Question

Question:For the joint pdf in example 3.4.7,determine whether or not X and Y are independent.

Short answer

X and Y are not independent.

Step-by-step solution

Given information.

Given

\(f\left( {x,y} \right) = \left\{ \begin{array}{l}c{x^2}y for {x^2} \le y \le 1\\0 otherwise\end{array} \right.\)

Calculating value of C

Firstly, we will find the value of c

\(\begin{array}{c}\int\limits_{ - \infty }^\infty {\int\limits_{ - \infty }^\infty {f\left( {x,y} \right)dxdy = \int\limits_s {\int {f\left( {x,y} \right)} dxdy} } } \\ = \int\limits_{ - 1}^1 {\int\limits_{{x^2}}^1 {c{x^2}ydydx} } \\ = \frac{4}{{21}}c\\c = \frac{{21}}{4}\end{array}\)

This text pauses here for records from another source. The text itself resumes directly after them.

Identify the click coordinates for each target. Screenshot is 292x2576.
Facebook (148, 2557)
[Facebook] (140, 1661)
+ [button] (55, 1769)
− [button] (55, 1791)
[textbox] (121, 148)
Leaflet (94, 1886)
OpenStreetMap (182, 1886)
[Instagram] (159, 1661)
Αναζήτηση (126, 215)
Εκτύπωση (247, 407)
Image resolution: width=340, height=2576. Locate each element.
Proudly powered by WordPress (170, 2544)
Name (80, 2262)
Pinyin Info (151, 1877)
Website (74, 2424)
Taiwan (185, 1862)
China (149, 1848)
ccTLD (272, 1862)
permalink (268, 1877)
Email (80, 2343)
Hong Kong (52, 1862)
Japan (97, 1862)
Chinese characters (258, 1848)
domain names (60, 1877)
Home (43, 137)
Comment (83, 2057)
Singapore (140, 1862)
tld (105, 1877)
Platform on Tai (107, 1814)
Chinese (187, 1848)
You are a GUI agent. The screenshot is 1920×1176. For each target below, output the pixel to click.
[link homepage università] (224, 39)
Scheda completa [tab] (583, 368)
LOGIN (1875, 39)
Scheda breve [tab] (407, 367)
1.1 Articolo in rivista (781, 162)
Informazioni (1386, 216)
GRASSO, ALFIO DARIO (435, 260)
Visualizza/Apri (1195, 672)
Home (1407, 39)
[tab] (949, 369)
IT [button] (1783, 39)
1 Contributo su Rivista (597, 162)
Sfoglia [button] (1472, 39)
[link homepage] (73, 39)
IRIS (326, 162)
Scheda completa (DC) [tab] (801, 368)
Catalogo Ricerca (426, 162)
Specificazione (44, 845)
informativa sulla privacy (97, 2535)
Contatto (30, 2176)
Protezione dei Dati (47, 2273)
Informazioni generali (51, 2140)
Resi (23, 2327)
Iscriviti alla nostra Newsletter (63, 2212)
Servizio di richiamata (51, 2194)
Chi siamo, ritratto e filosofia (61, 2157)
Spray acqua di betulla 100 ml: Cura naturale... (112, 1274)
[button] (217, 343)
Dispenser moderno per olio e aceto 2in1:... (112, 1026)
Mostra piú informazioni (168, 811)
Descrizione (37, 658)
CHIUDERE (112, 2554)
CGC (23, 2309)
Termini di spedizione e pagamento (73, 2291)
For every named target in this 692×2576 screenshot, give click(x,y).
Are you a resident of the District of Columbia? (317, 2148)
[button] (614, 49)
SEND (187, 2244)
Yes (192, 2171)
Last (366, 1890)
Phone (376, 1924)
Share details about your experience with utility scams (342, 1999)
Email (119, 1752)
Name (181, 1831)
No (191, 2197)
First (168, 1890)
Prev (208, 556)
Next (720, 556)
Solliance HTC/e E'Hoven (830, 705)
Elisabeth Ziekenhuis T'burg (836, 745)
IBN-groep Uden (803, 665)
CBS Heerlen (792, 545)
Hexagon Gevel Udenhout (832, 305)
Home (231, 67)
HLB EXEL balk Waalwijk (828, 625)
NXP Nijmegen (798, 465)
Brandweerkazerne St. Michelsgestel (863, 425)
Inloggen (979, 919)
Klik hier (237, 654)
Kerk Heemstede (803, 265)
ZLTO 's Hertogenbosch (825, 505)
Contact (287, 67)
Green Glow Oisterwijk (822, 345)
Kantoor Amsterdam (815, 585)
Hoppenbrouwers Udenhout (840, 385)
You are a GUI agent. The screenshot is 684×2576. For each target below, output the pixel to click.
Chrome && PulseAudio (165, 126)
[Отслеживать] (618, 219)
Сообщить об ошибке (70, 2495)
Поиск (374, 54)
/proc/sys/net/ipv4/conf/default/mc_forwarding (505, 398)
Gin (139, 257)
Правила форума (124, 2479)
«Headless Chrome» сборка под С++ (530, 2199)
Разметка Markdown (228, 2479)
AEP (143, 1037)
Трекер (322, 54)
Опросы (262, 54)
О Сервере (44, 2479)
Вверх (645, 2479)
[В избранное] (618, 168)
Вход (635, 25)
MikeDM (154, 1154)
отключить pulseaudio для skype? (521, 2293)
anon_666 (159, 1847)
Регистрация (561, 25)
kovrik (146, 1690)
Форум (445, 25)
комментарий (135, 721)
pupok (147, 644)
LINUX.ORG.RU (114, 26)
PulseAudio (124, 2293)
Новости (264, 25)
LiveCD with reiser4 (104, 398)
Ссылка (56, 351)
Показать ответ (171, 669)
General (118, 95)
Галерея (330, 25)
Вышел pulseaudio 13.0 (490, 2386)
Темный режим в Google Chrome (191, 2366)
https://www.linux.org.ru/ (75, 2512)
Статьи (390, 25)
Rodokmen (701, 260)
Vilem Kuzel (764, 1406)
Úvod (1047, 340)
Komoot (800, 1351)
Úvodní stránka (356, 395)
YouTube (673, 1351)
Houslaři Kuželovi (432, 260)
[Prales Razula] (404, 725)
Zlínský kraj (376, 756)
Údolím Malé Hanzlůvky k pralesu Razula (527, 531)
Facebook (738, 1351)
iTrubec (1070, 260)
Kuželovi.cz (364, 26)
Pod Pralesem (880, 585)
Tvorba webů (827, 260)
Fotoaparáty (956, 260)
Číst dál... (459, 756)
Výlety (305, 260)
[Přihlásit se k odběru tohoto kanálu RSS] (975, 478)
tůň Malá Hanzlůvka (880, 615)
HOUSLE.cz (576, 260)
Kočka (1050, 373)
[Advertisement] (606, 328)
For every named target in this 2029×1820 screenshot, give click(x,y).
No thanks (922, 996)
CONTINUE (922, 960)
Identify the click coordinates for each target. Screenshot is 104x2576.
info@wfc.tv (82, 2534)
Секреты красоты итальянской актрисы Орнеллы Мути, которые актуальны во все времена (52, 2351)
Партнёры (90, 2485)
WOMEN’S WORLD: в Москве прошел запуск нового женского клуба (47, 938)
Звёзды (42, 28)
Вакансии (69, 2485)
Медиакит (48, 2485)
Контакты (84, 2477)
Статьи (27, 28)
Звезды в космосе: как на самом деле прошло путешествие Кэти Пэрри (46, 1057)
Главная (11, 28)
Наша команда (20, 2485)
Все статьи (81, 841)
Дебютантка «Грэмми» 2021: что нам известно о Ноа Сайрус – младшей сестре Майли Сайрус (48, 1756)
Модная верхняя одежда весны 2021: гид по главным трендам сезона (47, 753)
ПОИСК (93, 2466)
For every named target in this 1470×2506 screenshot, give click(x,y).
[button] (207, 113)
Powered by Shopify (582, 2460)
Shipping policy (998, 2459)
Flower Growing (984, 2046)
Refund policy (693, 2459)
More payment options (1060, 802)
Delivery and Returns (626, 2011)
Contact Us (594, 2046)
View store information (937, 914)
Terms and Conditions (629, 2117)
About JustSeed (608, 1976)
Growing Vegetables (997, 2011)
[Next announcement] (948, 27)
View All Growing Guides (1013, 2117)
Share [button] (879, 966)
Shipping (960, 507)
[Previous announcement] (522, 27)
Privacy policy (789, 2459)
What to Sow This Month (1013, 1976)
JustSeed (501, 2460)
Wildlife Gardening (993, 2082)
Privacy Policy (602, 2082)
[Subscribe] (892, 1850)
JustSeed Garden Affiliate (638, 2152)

Step 3:  Compute the probability

The marginal density of\(X,f\left( x \right)\)is

\(\begin{array}{c}X,f\left( x \right) = \int\limits_0^1 {\frac{{21}}{4}{x^2}ydy} \\ = \frac{{21{x^2}}}{8}.......(1)\end{array}\)

The marginal density of\(Y,f\left( y \right)\)is

\(\begin{array}{c}Y,f\left( y \right) = \int\limits_{{x^2}}^1 {\frac{{21}}{4}{x^2}ydx} \\ = - \frac{7}{4}\left( {{x^6} - 1} \right)y......\left( 2 \right)\end{array}\)

From (1) and (2) we can say that

\(\begin{array}{c}f\left( x \right) \times f\left( y \right) = \frac{{147y\left( {1 - {x^2}} \right){x^6}}}{{32}}\\ \ne f(x,y)\end{array}\)

Hence we can conclude that X and Y are not independent.